Your goal:
Across the entries that follow, work out the number of lines containing the string "menu", and state it alone.

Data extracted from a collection
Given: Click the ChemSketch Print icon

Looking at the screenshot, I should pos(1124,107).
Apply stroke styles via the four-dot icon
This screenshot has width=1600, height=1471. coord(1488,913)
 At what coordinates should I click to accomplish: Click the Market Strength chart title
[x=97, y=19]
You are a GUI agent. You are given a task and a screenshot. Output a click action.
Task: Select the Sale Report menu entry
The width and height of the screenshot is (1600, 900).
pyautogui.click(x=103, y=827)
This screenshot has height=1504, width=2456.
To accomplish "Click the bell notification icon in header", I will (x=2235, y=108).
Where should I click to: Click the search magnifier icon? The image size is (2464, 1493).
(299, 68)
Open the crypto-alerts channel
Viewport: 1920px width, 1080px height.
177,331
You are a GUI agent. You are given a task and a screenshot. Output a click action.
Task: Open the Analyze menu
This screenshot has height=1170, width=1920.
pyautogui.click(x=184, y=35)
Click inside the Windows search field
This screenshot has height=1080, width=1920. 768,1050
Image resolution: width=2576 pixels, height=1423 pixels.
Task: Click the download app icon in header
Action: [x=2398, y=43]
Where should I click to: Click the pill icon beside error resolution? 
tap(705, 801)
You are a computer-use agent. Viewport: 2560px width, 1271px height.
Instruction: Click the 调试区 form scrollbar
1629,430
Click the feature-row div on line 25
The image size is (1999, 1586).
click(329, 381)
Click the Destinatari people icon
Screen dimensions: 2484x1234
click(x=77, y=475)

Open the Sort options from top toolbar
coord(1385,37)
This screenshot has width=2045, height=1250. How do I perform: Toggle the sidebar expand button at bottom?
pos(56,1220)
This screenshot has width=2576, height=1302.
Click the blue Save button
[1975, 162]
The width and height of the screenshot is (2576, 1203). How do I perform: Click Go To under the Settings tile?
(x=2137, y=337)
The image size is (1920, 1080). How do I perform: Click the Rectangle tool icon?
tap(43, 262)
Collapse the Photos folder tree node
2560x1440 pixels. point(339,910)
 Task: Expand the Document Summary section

Result of this task:
2